> WHAT YOU HAVE TO DO:
From start to end of the material below, restate each line exactly.

> INPUT FOR THIS TASK:
[Start of section]
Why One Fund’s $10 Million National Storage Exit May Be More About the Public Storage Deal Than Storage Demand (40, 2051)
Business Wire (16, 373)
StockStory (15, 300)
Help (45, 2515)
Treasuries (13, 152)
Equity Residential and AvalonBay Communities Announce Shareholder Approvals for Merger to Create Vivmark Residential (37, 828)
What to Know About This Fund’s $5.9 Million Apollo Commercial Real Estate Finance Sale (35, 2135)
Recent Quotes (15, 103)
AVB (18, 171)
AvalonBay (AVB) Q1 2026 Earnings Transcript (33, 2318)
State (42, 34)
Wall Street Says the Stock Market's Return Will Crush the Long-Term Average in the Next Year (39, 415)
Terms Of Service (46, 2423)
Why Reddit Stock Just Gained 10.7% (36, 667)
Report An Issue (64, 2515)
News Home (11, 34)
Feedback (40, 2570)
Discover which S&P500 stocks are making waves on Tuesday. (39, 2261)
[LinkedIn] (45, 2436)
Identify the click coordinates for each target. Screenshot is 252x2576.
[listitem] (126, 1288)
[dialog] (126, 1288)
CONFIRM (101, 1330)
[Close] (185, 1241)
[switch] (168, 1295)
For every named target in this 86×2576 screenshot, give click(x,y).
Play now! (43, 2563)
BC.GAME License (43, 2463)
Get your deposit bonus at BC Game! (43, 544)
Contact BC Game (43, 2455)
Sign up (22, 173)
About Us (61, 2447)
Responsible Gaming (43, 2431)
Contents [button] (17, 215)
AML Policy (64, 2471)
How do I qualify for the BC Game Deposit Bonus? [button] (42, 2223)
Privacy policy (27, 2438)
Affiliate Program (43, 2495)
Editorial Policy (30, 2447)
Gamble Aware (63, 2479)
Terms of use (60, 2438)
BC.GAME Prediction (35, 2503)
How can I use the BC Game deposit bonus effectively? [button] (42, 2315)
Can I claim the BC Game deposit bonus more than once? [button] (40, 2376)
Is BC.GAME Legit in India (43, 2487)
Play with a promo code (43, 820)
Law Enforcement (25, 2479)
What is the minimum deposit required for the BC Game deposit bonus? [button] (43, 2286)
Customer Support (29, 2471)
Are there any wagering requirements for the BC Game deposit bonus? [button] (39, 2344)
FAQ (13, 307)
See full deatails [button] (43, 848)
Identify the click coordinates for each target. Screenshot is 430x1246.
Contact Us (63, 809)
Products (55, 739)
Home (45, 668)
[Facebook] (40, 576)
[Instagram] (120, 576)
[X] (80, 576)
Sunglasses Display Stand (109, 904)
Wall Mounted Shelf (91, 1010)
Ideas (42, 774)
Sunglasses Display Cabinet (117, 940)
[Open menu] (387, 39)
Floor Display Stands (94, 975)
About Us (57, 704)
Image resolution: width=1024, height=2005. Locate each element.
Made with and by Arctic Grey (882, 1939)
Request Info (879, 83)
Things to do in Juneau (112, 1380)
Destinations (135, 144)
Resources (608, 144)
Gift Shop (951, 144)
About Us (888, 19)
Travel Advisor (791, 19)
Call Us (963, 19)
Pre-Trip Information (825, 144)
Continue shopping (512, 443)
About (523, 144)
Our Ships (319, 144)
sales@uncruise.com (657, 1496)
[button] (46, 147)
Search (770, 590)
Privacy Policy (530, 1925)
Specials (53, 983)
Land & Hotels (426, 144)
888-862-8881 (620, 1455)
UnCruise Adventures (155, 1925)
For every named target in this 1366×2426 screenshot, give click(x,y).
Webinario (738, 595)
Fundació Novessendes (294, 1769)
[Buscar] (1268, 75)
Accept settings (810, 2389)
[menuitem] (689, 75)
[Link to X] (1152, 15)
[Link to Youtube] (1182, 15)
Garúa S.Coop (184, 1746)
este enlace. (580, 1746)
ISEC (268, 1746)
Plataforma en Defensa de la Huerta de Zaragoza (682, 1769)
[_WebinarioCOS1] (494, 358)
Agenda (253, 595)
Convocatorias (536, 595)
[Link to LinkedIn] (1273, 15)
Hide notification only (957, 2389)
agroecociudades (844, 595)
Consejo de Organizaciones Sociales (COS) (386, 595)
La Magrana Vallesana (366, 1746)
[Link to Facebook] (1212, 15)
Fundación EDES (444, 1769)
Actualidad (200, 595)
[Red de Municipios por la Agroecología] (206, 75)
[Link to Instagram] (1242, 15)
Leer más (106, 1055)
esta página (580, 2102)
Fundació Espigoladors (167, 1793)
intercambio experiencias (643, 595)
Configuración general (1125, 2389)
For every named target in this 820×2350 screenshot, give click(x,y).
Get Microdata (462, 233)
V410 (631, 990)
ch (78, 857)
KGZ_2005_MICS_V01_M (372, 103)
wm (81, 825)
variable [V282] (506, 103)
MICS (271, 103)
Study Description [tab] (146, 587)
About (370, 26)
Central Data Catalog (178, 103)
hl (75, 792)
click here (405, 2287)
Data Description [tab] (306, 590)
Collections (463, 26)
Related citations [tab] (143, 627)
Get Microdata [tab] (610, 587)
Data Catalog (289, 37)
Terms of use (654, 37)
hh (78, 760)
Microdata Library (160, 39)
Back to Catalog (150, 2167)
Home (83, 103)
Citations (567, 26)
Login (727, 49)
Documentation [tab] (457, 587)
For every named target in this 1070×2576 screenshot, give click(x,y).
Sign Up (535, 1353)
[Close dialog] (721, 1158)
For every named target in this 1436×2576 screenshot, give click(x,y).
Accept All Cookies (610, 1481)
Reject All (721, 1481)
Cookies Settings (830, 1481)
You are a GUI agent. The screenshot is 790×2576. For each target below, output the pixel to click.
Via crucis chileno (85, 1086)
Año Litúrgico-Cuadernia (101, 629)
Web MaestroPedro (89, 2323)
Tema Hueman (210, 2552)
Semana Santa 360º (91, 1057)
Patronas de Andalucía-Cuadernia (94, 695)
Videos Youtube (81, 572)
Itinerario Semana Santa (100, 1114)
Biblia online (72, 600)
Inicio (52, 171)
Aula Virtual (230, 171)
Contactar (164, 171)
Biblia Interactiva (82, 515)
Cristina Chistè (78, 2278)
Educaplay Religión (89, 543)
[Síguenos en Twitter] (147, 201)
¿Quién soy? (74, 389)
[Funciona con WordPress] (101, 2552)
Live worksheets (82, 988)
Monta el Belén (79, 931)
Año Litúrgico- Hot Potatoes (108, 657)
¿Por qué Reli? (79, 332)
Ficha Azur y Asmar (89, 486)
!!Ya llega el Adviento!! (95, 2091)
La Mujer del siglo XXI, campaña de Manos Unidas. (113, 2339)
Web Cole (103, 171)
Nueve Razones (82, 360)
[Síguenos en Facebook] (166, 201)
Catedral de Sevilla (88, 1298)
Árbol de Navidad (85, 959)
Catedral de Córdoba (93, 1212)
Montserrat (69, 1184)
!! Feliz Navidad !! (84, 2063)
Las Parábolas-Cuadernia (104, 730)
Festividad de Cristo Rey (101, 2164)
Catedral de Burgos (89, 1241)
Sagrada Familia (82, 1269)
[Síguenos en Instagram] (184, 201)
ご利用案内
[End of section]
> ANSWER TO THIS EXERCISE:
Why One Fund’s $10 Million National Storage Exit May Be More About the Public Storage Deal Than Storage Demand (40, 2051)
Business Wire (16, 373)
StockStory (15, 300)
Help (45, 2515)
Treasuries (13, 152)
Equity Residential and AvalonBay Communities Announce Shareholder Approvals for Merger to Create Vivmark Residential (37, 828)
What to Know About This Fund’s $5.9 Million Apollo Commercial Real Estate Finance Sale (35, 2135)
Recent Quotes (15, 103)
AVB (18, 171)
AvalonBay (AVB) Q1 2026 Earnings Transcript (33, 2318)
State (42, 34)
Wall Street Says the Stock Market's Return Will Crush the Long-Term Average in the Next Year (39, 415)
Terms Of Service (46, 2423)
Why Reddit Stock Just Gained 10.7% (36, 667)
Report An Issue (64, 2515)
News Home (11, 34)
Feedback (40, 2570)
Discover which S&P500 stocks are making waves on Tuesday. (39, 2261)
[LinkedIn] (45, 2436)
Identify the click coordinates for each target. Screenshot is 252x2576.
[listitem] (126, 1288)
[dialog] (126, 1288)
CONFIRM (101, 1330)
[Close] (185, 1241)
[switch] (168, 1295)
For every named target in this 86×2576 screenshot, give click(x,y).
Play now! (43, 2563)
BC.GAME License (43, 2463)
Get your deposit bonus at BC Game! (43, 544)
Contact BC Game (43, 2455)
Sign up (22, 173)
About Us (61, 2447)
Responsible Gaming (43, 2431)
Contents [button] (17, 215)
AML Policy (64, 2471)
How do I qualify for the BC Game Deposit Bonus? [button] (42, 2223)
Privacy policy (27, 2438)
Affiliate Program (43, 2495)
Editorial Policy (30, 2447)
Gamble Aware (63, 2479)
Terms of use (60, 2438)
BC.GAME Prediction (35, 2503)
How can I use the BC Game deposit bonus effectively? [button] (42, 2315)
Can I claim the BC Game deposit bonus more than once? [button] (40, 2376)
Is BC.GAME Legit in India (43, 2487)
Play with a promo code (43, 820)
Law Enforcement (25, 2479)
What is the minimum deposit required for the BC Game deposit bonus? [button] (43, 2286)
Customer Support (29, 2471)
Are there any wagering requirements for the BC Game deposit bonus? [button] (39, 2344)
FAQ (13, 307)
See full deatails [button] (43, 848)
Identify the click coordinates for each target. Screenshot is 430x1246.
Contact Us (63, 809)
Products (55, 739)
Home (45, 668)
[Facebook] (40, 576)
[Instagram] (120, 576)
[X] (80, 576)
Sunglasses Display Stand (109, 904)
Wall Mounted Shelf (91, 1010)
Ideas (42, 774)
Sunglasses Display Cabinet (117, 940)
[Open menu] (387, 39)
Floor Display Stands (94, 975)
About Us (57, 704)
Image resolution: width=1024, height=2005. Locate each element.
Made with and by Arctic Grey (882, 1939)
Request Info (879, 83)
Things to do in Juneau (112, 1380)
Destinations (135, 144)
Resources (608, 144)
Gift Shop (951, 144)
About Us (888, 19)
Travel Advisor (791, 19)
Call Us (963, 19)
Pre-Trip Information (825, 144)
Continue shopping (512, 443)
About (523, 144)
Our Ships (319, 144)
sales@uncruise.com (657, 1496)
[button] (46, 147)
Search (770, 590)
Privacy Policy (530, 1925)
Specials (53, 983)
Land & Hotels (426, 144)
888-862-8881 (620, 1455)
UnCruise Adventures (155, 1925)
For every named target in this 1366×2426 screenshot, give click(x,y).
Webinario (738, 595)
Fundació Novessendes (294, 1769)
[Buscar] (1268, 75)
Accept settings (810, 2389)
[menuitem] (689, 75)
[Link to X] (1152, 15)
[Link to Youtube] (1182, 15)
Garúa S.Coop (184, 1746)
este enlace. (580, 1746)
ISEC (268, 1746)
Plataforma en Defensa de la Huerta de Zaragoza (682, 1769)
[_WebinarioCOS1] (494, 358)
Agenda (253, 595)
Convocatorias (536, 595)
[Link to LinkedIn] (1273, 15)
Hide notification only (957, 2389)
agroecociudades (844, 595)
Consejo de Organizaciones Sociales (COS) (386, 595)
La Magrana Vallesana (366, 1746)
[Link to Facebook] (1212, 15)
Fundación EDES (444, 1769)
Actualidad (200, 595)
[Red de Municipios por la Agroecología] (206, 75)
[Link to Instagram] (1242, 15)
Leer más (106, 1055)
esta página (580, 2102)
Fundació Espigoladors (167, 1793)
intercambio experiencias (643, 595)
Configuración general (1125, 2389)
For every named target in this 820×2350 screenshot, give click(x,y).
Get Microdata (462, 233)
V410 (631, 990)
ch (78, 857)
KGZ_2005_MICS_V01_M (372, 103)
wm (81, 825)
variable [V282] (506, 103)
MICS (271, 103)
Study Description [tab] (146, 587)
About (370, 26)
Central Data Catalog (178, 103)
hl (75, 792)
click here (405, 2287)
Data Description [tab] (306, 590)
Collections (463, 26)
Related citations [tab] (143, 627)
Get Microdata [tab] (610, 587)
Data Catalog (289, 37)
Terms of use (654, 37)
hh (78, 760)
Microdata Library (160, 39)
Back to Catalog (150, 2167)
Home (83, 103)
Citations (567, 26)
Login (727, 49)
Documentation [tab] (457, 587)
For every named target in this 1070×2576 screenshot, give click(x,y).
Sign Up (535, 1353)
[Close dialog] (721, 1158)
For every named target in this 1436×2576 screenshot, give click(x,y).
Accept All Cookies (610, 1481)
Reject All (721, 1481)
Cookies Settings (830, 1481)
You are a GUI agent. The screenshot is 790×2576. For each target below, output the pixel to click.
Via crucis chileno (85, 1086)
Año Litúrgico-Cuadernia (101, 629)
Web MaestroPedro (89, 2323)
Tema Hueman (210, 2552)
Semana Santa 360º (91, 1057)
Patronas de Andalucía-Cuadernia (94, 695)
Videos Youtube (81, 572)
Itinerario Semana Santa (100, 1114)
Biblia online (72, 600)
Inicio (52, 171)
Aula Virtual (230, 171)
Contactar (164, 171)
Biblia Interactiva (82, 515)
Cristina Chistè (78, 2278)
Educaplay Religión (89, 543)
[Síguenos en Twitter] (147, 201)
¿Quién soy? (74, 389)
[Funciona con WordPress] (101, 2552)
Live worksheets (82, 988)
Monta el Belén (79, 931)
Año Litúrgico- Hot Potatoes (108, 657)
¿Por qué Reli? (79, 332)
Ficha Azur y Asmar (89, 486)
!!Ya llega el Adviento!! (95, 2091)
La Mujer del siglo XXI, campaña de Manos Unidas. (113, 2339)
Web Cole (103, 171)
Nueve Razones (82, 360)
[Síguenos en Facebook] (166, 201)
Catedral de Sevilla (88, 1298)
Árbol de Navidad (85, 959)
Catedral de Córdoba (93, 1212)
Montserrat (69, 1184)
!! Feliz Navidad !! (84, 2063)
Las Parábolas-Cuadernia (104, 730)
Festividad de Cristo Rey (101, 2164)
Catedral de Burgos (89, 1241)
Sagrada Familia (82, 1269)
[Síguenos en Instagram] (184, 201)
ご利用案内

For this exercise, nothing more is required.